Because of the discretization constraints derived in [11], achieving an equivalence of the same nature becomes unattainable when substituting \(L^2(K)\) with \({L^2({\mathbb R}^d)}\) and employing phaseless sampling on regular lattices. However, the findings in the current paper come into play in this scenario and demonstrate that uniqueness can be achieved by substituting the regular lattice with a square-root lattice.

Remark 4.6

(Applications and algorithm design) Phase retrieval is a fundamental problem that arises in various fields, including coherent diffraction imaging, audio processing, and quantum mechanics.
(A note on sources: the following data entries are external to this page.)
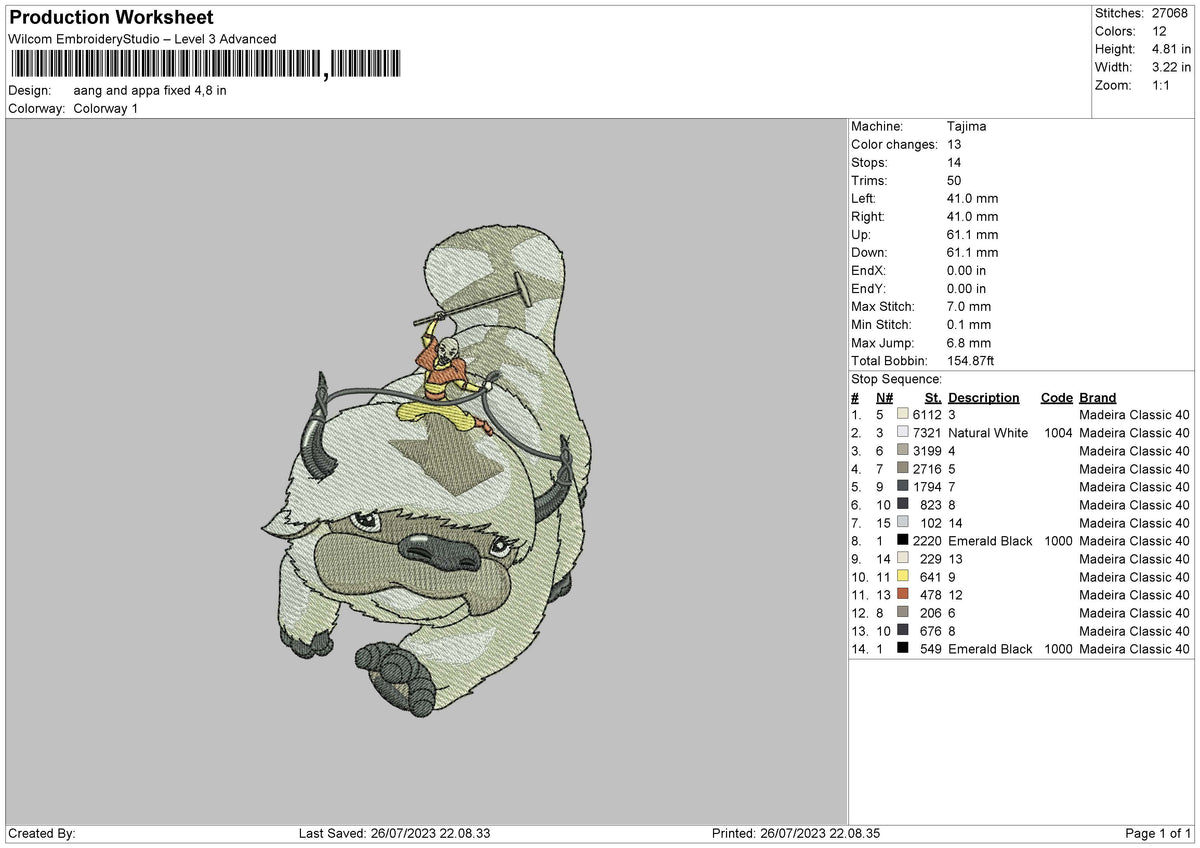The height and width of the screenshot is (848, 1200).
Task: Click the Created By field in the footer
Action: pyautogui.click(x=40, y=831)
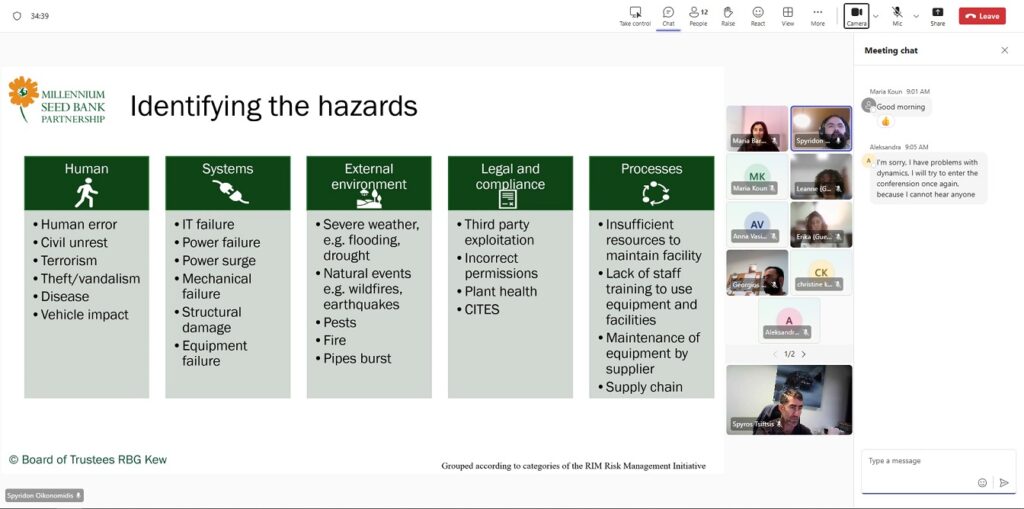Send the chat message with arrow icon
Screen dimensions: 1024x509
click(x=1004, y=483)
In these applications, only discrete samples are available, due to the limitations of digital devices, giving rise to the uniqueness problem investigated in the present article. While phase retrieval from the absolute value of the STFT on the entire time-frequency plane \({\mathbb R}^{2d}\) is well-documented, the uniqueness question becomes a substantial hurdle when only discrete samples are accessible. The outcomes of the present paper reveal the first uniqueness results for this problem in situations where no constraints on the underlying function space are imposed, shedding light on a previously unexplored aspect of phase retrieval. The square-root lattice scheme is designed to address the challenges posed by the uniqueness problem from discrete samples. The sampling points of this scheme exhibit the behavior of becoming more clustered the further one moves away from the origin in the time-frequency plane. This observation not only implies the potential benefits of denser sampling away from the origin in practical applications, but also underscores the importance of incorporating a notion of irregularity in sampling positions when designing new algorithms for phase retrieval. Unlike previous approaches that predominantly focused on lattice-based sampling, this insight suggests that embracing sampling irregularities can lead to more robust and effective phase retrieval algorithms tailored to real-world scenarios. Our results therefore provide a promising avenue for further research and practical applications in the aforementioned fields.